The 1808 Royal Academy exhibition included two of Blake's watercolours, but a year later he complained that his designs were ‘regularly refused’ by the academy (Blake, 527). Blake took matters into his own hands and, in May 1809, opened an exhibition of his tempera paintings and watercolours at the family home, 28 Broad Street, now occupied by his brother James. The display may have lasted until June 1810, when Charles and Mary Lamb saw Blake's paintings. Among the sixteen works were ‘Apotheoses’ (‘Prospectus’, Blake, 527) of Admiral Nelson, William Pitt, and Napoleon; the tempera of Chaucer's pilgrims; Satan Calling up his Legions; and The Ancient Britons, Blake's largest painting, commissioned by the Welsh antiquary William Owen Pughe, now lost but reported to have been 10 by 14 feet. A letterpress Descriptive Catalogue contains notes on each design, the longest an analysis of Chaucer's characters and the errors in Stothard's portrayal. This catalogue, along with the harshly critical annotations of c.1808 to Joshua Reynolds's Discourses and the ‘Public address’ and ‘A vision of the last judgment’ Blake drafted in his notebook c.1810, presents his basic aesthetic concepts: the rejection of classical art in favour of a synthesis of the Hebraic and the Gothic (also boldly stated in the ‘Preface’ to Milton and there intertwined with a rejection of Hayley's tastes), the superiority of line to colour (in part an inheritance from Blake's training as a line engraver), and the unity of conception and execution (in part a reaction against the complaint that Blake could conceive but could not adequately execute his sublime images). As he wrote in the ‘Public address’, ‘Resentment for Personal Injuries’ played a role in shaping Blake's views (Blake, 574).

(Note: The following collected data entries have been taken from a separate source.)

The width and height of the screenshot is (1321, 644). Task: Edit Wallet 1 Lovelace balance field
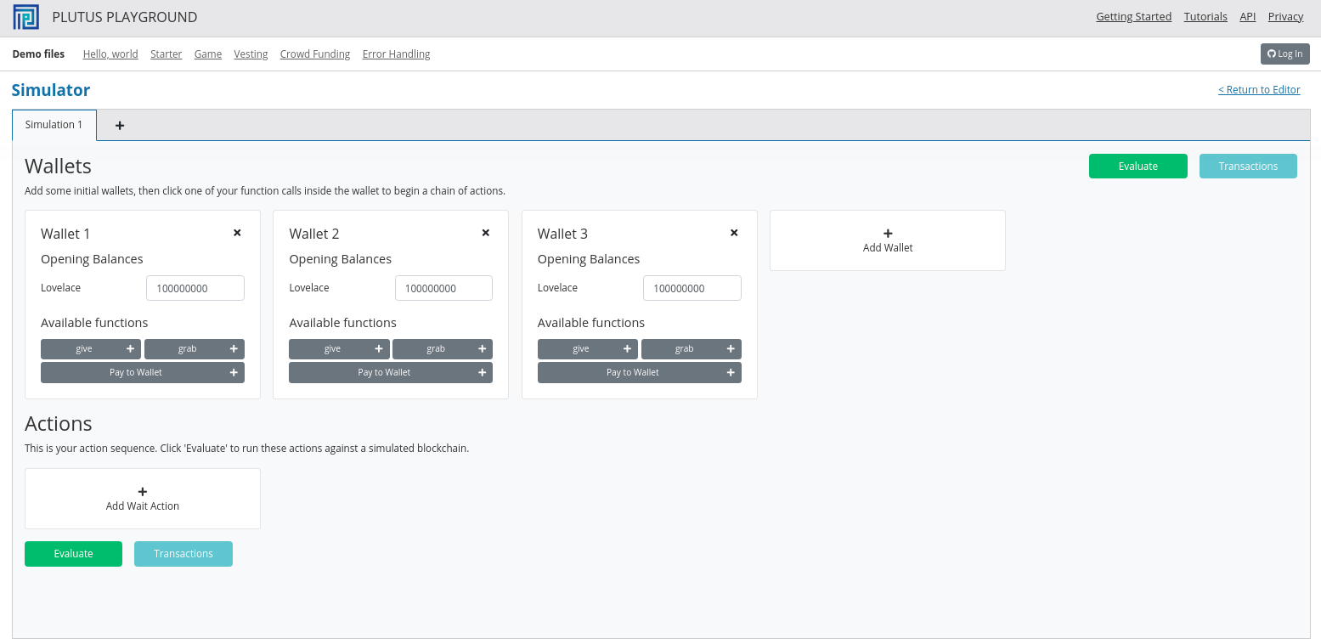pyautogui.click(x=195, y=288)
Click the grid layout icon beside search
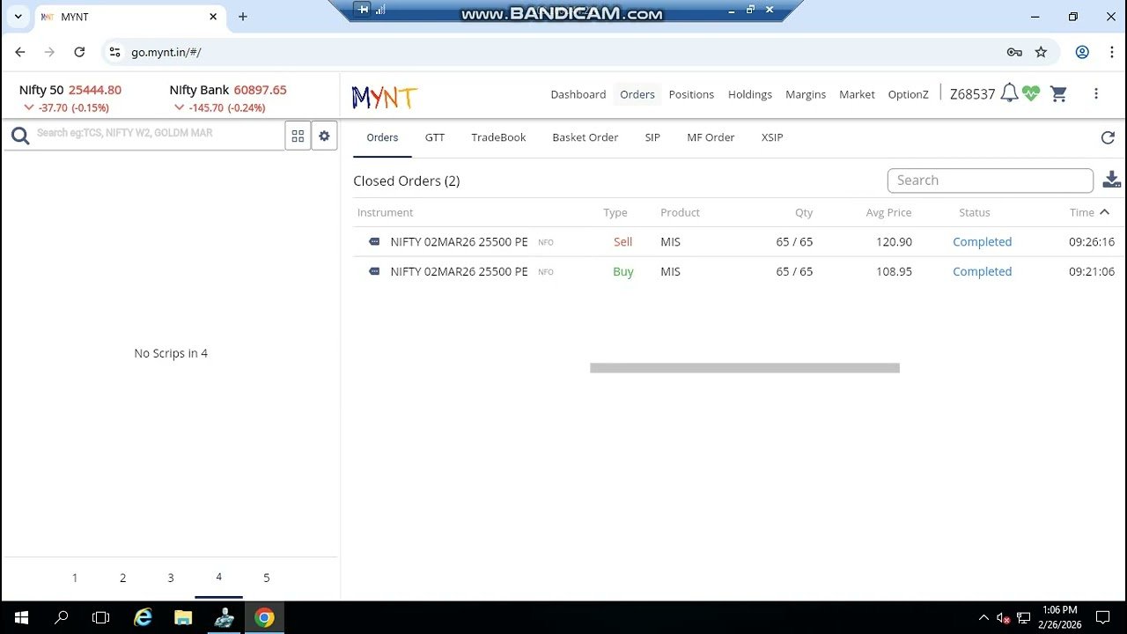1127x634 pixels. point(298,135)
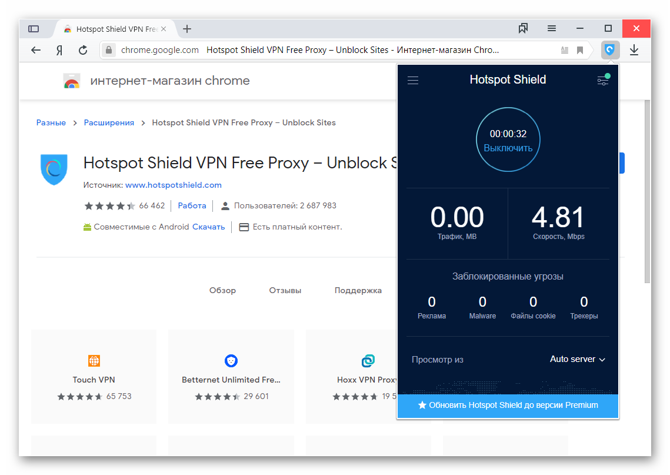Screen dimensions: 670x475
Task: Open the Расширения breadcrumb link
Action: (109, 122)
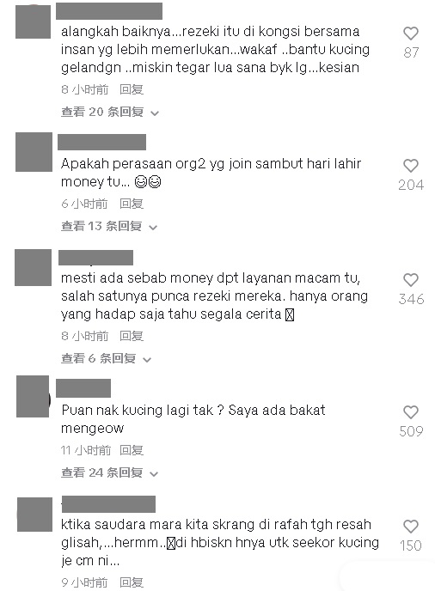The height and width of the screenshot is (591, 435).
Task: Open avatar of the 509-likes commenter
Action: pyautogui.click(x=33, y=396)
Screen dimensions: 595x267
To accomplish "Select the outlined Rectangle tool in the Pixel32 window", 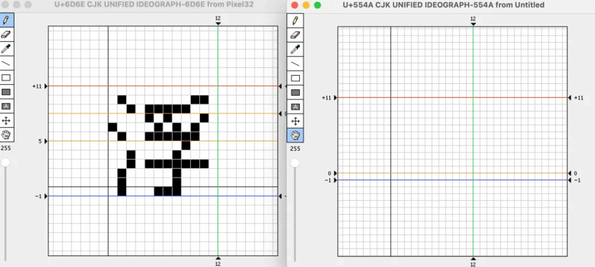I will coord(6,77).
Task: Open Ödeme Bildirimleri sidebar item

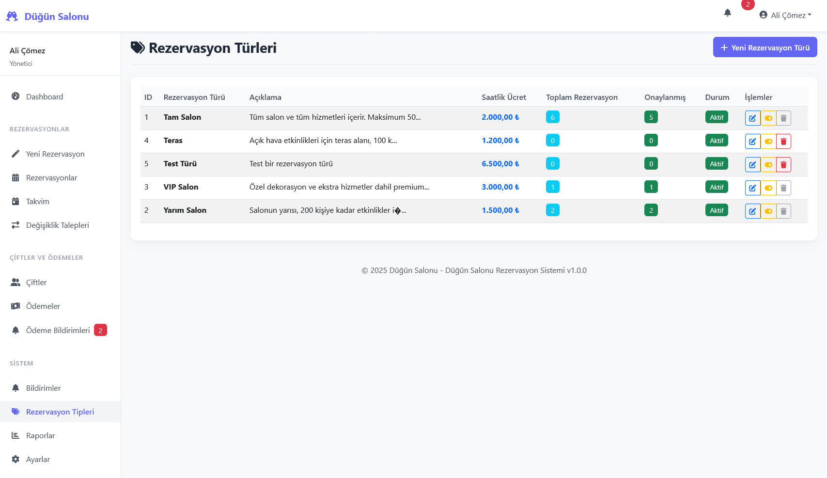Action: coord(58,330)
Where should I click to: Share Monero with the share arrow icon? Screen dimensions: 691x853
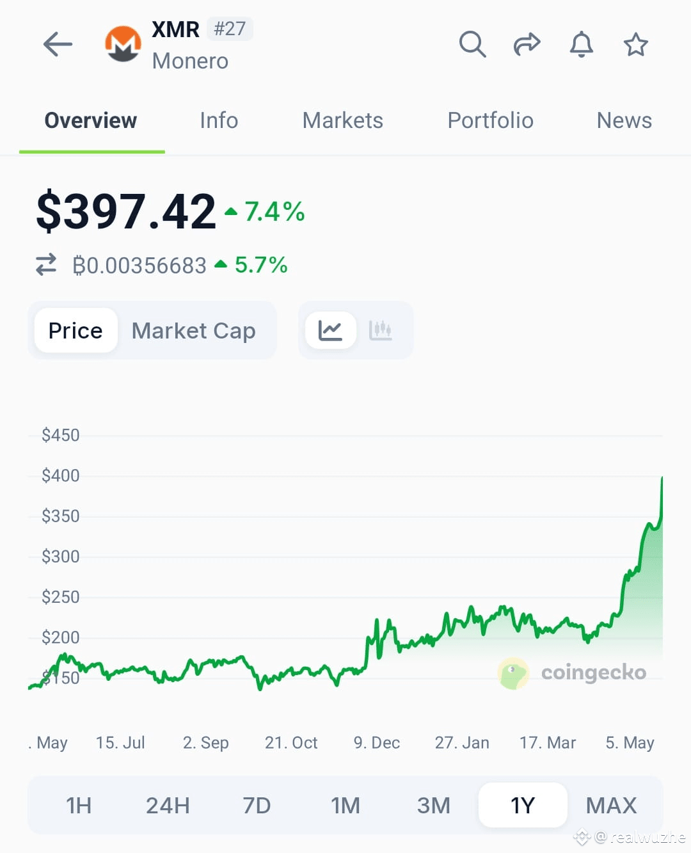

There is no record of sales resulting from the 1809 exhibition. The single review, by Robert Hunt in The Examiner on 16 September 1809, mocked the paintings and branded the artist ‘an unfortunate lunatic’ (Bentley, Records, 216). After 1810, even commissions from Butts appear to have slowed as Blake sank deeper into obscurity and into his visions as he laboured on Jerusalem and on another painting of the last judgment, measuring 7 feet by 5 and ‘containing upwards of one thousand figures’ (Smith in Bentley, Records, 467), left unsold at Blake's death and now lost. It was during this period that Catherine Blake told the artist Seymour Kirkup, ‘I have very little of Mr. Blake's company; he is always in Paradise’. In June 1814, George Cumberland's son found Blake ‘still poor still Dirty’—the dirt probably ink from printing copperplates (Bentley, Records, 221, 232). After a period of coolness between the two in 1808, Blake was once again on good terms with Flaxman, on whose recommendation Blake received, by September 1814, the commission to engrave Flaxman's thirty-seven outline illustrations to Hesiod. Without this employment, lasting until 1817, and work (also gained with Flaxman's help) engraving illustrations for Rees's Cyclopaedia and Wedgwood's catalogue of earthenware, the Blakes might have fallen into dire poverty.